● Problem details:
Copy the stretch of the excerpt about Rand Paul and drone strikes from "The inimitable Mark" through "HuffPo. Quelle courage!".

● Document extract:

>> BEGIN

The inimitable Mark Shea, the only other member of the Shea-Wright mutual admiration society, writes what I would have written were my server not malfunctioning.  Let me just quote him in toto:

A politician has done something I actually find inspiring. Yesterday we actually heard the St. Crispin’s Day speech on the floor of the Senate. And people are flocking to Rand Paul’s support. Heck, you’ve got John Cusack, of all people, coming to Paul’s support and asking where the hell the Democrats are, while Salon is shamefacedly reporting that (surprise!) lefties are more likely to take the Nixonian line that murdering people with drones is okay when the President does it. If you don’t believe it, just read the Obama suckups and buttkissers over at HuffPo. Quelle courage!

Meanwhile, the Nixon Obama Justice Department doubles down and declares that Obama “has authority to use drone strikes to kill Americans on US soil”.

>> END

● Recorded data:
>> BEGIN

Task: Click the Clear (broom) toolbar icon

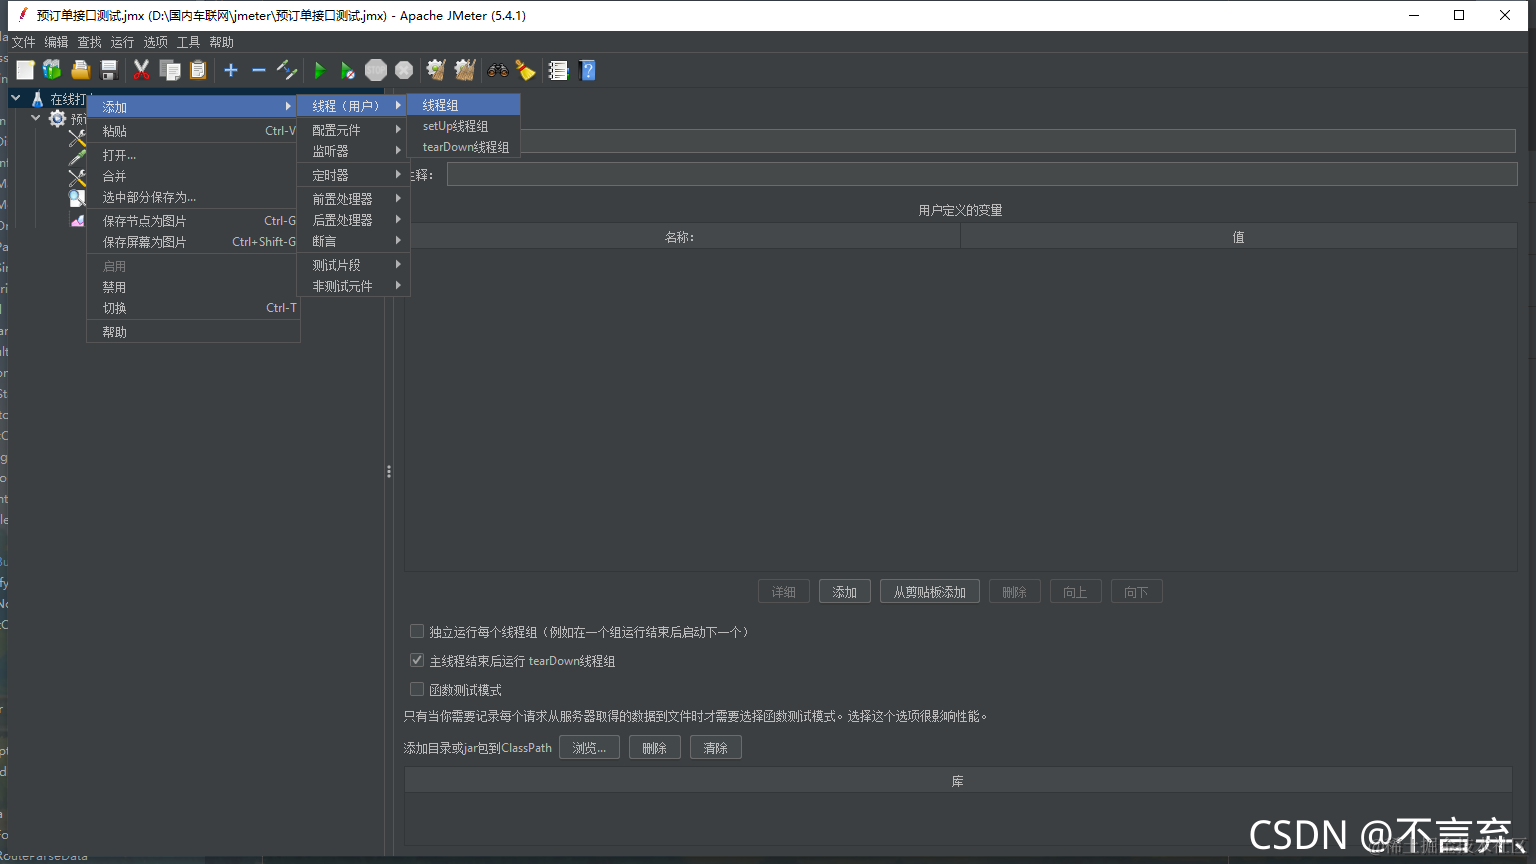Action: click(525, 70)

>> END

● Answer in full:
The inimitable Mark Shea, the only other member of the Shea-Wright mutual admiration society, writes what I would have written were my server not malfunctioning.  Let me just quote him in toto:

A politician has done something I actually find inspiring. Yesterday we actually heard the St. Crispin’s Day speech on the floor of the Senate. And people are flocking to Rand Paul’s support. Heck, you’ve got John Cusack, of all people, coming to Paul’s support and asking where the hell the Democrats are, while Salon is shamefacedly reporting that (surprise!) lefties are more likely to take the Nixonian line that murdering people with drones is okay when the President does it. If you don’t believe it, just read the Obama suckups and buttkissers over at HuffPo. Quelle courage!